_Dataset entries_
((
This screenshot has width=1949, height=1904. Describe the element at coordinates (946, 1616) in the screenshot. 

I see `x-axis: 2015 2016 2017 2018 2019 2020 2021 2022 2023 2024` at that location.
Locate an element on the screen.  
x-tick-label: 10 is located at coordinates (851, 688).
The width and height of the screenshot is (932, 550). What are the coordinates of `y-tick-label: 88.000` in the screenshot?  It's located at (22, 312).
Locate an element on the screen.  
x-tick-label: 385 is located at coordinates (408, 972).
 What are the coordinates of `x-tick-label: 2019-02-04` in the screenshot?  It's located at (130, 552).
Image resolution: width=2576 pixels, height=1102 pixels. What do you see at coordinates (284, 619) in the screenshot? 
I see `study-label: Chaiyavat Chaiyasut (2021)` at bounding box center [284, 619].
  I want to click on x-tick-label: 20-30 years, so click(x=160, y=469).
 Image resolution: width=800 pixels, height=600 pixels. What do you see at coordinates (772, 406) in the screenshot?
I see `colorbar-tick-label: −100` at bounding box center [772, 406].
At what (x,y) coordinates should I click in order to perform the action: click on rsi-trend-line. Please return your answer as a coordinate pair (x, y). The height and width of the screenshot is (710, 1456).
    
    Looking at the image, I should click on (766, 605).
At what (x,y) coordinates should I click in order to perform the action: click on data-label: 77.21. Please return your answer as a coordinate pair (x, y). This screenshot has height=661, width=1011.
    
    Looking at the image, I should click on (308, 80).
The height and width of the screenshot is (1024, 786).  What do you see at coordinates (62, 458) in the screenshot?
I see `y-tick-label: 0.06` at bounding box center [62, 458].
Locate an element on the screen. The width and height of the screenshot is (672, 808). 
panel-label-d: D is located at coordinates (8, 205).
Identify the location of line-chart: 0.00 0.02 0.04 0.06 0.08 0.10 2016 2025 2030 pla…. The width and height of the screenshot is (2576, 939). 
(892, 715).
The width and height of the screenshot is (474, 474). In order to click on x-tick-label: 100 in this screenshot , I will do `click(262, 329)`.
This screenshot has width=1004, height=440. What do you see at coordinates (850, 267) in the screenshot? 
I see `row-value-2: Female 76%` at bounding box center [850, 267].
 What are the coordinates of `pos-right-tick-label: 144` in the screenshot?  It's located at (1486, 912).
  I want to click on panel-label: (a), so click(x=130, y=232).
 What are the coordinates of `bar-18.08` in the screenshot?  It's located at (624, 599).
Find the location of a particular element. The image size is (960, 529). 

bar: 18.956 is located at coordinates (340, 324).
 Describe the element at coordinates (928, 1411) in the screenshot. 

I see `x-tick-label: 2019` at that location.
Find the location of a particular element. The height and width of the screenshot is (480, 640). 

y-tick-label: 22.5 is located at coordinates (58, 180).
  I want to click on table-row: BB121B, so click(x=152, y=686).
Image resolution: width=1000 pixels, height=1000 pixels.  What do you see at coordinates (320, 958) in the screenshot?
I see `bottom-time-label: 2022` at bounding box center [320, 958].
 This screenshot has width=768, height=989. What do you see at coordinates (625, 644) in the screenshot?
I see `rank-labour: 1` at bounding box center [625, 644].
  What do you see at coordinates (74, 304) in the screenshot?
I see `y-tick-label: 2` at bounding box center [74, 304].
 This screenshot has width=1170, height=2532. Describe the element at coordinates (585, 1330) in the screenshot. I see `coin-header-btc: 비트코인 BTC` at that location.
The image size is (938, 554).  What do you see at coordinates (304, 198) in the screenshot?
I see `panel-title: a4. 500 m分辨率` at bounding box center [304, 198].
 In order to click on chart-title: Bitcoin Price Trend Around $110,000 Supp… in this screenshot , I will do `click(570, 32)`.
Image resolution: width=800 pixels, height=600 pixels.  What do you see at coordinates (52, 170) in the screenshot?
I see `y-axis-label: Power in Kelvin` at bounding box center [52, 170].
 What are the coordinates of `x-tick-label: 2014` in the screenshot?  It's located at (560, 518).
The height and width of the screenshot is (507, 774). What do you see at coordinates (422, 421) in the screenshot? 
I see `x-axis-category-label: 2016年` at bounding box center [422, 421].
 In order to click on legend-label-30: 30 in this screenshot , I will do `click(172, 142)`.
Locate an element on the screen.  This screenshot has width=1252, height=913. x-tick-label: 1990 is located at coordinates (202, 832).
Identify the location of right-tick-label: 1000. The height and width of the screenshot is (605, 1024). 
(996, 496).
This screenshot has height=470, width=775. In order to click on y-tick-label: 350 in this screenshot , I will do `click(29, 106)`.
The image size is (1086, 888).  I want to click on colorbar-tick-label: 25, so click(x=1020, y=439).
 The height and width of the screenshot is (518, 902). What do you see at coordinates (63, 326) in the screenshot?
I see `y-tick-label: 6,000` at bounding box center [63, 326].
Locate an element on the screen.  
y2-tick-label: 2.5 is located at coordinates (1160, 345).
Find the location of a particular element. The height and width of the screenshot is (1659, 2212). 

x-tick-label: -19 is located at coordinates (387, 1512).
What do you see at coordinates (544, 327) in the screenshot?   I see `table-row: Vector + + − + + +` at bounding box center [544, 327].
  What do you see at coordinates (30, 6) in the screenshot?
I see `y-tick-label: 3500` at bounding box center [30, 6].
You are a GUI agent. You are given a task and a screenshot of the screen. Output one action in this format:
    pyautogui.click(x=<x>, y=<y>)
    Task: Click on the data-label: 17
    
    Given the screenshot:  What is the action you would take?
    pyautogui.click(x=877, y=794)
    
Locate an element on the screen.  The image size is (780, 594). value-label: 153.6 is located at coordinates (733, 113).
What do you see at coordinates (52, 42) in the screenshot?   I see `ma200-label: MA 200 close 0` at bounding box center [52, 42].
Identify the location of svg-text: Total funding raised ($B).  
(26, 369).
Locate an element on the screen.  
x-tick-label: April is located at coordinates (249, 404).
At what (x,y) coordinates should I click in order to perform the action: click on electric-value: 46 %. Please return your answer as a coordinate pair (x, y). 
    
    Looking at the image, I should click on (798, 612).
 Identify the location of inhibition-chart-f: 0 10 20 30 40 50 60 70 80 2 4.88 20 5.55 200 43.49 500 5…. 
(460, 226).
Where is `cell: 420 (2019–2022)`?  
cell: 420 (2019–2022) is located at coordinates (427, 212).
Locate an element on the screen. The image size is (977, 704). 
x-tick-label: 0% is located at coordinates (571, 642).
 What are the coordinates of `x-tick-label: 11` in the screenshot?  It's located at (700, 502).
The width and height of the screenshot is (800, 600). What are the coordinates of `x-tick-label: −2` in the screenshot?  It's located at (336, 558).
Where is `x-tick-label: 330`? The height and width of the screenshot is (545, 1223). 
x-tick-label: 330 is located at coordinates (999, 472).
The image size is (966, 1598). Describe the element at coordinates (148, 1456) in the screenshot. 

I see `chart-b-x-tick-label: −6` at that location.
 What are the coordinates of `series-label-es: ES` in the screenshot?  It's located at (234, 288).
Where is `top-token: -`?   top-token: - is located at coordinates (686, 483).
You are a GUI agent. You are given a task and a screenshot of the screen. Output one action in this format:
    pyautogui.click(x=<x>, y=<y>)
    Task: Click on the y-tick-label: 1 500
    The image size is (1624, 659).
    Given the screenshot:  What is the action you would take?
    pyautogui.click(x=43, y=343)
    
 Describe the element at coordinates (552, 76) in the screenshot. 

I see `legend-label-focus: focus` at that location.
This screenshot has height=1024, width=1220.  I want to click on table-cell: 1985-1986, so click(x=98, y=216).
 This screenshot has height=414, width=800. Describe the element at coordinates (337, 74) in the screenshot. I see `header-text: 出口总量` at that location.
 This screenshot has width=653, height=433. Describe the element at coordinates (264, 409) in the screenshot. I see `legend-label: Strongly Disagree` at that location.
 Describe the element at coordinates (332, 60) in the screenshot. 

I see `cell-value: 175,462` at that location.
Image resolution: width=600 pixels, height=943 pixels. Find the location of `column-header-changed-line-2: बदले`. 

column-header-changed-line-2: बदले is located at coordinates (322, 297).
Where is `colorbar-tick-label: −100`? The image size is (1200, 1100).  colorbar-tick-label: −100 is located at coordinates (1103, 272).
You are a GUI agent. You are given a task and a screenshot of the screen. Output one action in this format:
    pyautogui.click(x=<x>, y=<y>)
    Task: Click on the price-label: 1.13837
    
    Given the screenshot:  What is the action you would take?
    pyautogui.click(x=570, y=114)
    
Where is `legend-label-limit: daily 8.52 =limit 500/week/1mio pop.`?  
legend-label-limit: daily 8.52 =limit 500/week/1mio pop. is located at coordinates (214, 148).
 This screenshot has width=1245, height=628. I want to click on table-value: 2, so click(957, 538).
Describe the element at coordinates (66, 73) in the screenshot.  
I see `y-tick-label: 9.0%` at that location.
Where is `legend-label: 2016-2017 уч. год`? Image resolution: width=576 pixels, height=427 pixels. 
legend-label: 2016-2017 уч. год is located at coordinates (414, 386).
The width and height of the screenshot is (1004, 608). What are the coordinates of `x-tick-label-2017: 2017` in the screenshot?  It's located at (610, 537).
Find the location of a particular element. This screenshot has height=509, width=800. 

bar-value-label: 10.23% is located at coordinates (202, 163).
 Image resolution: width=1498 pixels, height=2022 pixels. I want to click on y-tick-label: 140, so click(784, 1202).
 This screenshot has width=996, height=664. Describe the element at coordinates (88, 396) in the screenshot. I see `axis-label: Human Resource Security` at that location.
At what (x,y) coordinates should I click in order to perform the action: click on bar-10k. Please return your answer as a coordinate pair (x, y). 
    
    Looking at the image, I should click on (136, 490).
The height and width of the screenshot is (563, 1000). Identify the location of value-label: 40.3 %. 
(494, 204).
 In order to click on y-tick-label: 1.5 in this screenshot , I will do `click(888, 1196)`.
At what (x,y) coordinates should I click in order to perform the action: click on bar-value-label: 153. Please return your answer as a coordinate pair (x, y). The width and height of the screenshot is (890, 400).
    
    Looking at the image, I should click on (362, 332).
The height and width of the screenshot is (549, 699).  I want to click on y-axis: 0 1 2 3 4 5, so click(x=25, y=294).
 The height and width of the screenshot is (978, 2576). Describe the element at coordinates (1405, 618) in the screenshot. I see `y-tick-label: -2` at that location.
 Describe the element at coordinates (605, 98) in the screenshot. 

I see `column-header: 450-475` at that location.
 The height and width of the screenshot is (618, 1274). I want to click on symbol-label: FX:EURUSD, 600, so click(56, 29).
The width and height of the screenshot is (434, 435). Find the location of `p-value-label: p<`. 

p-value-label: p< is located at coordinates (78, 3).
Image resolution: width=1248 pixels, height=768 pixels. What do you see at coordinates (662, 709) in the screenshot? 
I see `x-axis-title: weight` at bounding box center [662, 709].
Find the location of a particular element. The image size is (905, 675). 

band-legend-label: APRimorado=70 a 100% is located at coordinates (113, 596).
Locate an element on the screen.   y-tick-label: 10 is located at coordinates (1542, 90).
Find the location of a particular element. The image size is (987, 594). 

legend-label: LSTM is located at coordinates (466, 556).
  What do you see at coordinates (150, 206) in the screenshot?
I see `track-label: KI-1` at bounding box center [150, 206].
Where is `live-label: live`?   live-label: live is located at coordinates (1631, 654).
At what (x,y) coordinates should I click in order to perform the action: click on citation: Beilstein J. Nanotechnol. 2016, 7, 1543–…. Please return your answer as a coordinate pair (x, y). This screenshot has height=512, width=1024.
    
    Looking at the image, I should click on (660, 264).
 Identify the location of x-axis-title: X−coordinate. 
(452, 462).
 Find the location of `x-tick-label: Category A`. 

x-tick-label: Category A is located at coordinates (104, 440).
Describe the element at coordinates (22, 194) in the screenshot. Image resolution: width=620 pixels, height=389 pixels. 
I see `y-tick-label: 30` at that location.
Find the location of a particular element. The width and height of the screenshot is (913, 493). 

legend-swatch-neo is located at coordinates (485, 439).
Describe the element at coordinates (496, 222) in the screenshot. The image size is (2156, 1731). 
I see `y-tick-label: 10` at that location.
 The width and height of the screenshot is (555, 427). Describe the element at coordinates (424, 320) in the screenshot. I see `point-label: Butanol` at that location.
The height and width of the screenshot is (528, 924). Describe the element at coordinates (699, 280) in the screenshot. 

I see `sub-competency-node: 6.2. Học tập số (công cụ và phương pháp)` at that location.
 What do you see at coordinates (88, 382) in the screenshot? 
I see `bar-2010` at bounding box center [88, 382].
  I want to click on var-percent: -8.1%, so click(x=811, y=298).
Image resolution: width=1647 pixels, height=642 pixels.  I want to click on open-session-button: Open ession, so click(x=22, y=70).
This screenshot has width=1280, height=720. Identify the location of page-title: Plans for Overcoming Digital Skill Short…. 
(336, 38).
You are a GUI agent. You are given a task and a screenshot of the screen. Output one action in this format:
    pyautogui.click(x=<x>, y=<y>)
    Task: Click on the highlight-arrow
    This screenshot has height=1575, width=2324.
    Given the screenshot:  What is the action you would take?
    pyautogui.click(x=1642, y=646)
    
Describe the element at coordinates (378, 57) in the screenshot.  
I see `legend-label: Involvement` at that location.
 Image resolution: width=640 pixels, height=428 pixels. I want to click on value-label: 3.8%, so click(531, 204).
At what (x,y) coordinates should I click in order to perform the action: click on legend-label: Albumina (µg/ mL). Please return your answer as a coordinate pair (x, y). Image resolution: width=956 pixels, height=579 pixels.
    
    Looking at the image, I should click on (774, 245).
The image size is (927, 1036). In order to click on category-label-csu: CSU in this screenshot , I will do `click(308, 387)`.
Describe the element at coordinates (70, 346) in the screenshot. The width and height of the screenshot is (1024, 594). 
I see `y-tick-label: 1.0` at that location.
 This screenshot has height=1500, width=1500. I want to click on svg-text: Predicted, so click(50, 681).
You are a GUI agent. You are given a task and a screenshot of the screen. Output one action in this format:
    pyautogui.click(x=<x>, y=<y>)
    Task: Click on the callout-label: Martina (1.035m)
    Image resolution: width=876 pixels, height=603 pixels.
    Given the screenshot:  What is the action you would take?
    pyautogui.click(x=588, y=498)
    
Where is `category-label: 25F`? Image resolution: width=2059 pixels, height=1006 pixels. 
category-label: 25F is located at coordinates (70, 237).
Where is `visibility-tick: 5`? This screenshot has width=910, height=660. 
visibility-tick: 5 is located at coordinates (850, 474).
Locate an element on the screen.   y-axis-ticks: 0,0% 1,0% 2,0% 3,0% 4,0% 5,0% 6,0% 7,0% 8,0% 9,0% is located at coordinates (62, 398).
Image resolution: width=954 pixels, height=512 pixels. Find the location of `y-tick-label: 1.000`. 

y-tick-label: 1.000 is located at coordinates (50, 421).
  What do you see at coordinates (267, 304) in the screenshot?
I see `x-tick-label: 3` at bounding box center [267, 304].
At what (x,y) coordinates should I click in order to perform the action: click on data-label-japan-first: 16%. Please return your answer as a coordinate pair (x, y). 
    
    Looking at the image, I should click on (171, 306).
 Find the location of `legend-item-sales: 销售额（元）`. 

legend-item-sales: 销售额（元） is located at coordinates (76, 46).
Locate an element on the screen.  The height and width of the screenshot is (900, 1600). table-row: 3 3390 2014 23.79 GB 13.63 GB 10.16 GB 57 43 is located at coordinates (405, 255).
))
_Exercise_
Reproduce the lines from the line with "at (560, 518)." to the line with "center [30, 6].", changing "Locate an element on the screen" to "Find an element on the screen" and keeping everything else the same.

_Reply to the task_
 What are the coordinates of `x-tick-label: 2014` in the screenshot?  It's located at (560, 518).
The height and width of the screenshot is (507, 774). What do you see at coordinates (422, 421) in the screenshot? 
I see `x-axis-category-label: 2016年` at bounding box center [422, 421].
 In order to click on legend-label-30: 30 in this screenshot , I will do `click(172, 142)`.
Find an element on the screen.  This screenshot has width=1252, height=913. x-tick-label: 1990 is located at coordinates (202, 832).
Identify the location of right-tick-label: 1000. The height and width of the screenshot is (605, 1024). 
(996, 496).
This screenshot has height=470, width=775. In order to click on y-tick-label: 350 in this screenshot , I will do `click(29, 106)`.
The image size is (1086, 888).  I want to click on colorbar-tick-label: 25, so click(x=1020, y=439).
 The height and width of the screenshot is (518, 902). What do you see at coordinates (63, 326) in the screenshot?
I see `y-tick-label: 6,000` at bounding box center [63, 326].
Find an element on the screen.  
y2-tick-label: 2.5 is located at coordinates (1160, 345).
Find the location of a particular element. The height and width of the screenshot is (1659, 2212). 

x-tick-label: -19 is located at coordinates (387, 1512).
What do you see at coordinates (544, 327) in the screenshot?   I see `table-row: Vector + + − + + +` at bounding box center [544, 327].
  What do you see at coordinates (30, 6) in the screenshot?
I see `y-tick-label: 3500` at bounding box center [30, 6].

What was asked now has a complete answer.